# GOAL OF THE EXERCISE:
Retype the range from the line holding "Viewport: 842px width, 622px height." to the last line of the listing, inclusive, exactly as it appears and with nothing else.
══ ENTRIES SUPPLIED ══
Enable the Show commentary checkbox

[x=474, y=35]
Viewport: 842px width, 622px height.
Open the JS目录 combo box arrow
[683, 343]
═══
# TASK SOLUTION:
Viewport: 842px width, 622px height.
Open the JS目录 combo box arrow
[683, 343]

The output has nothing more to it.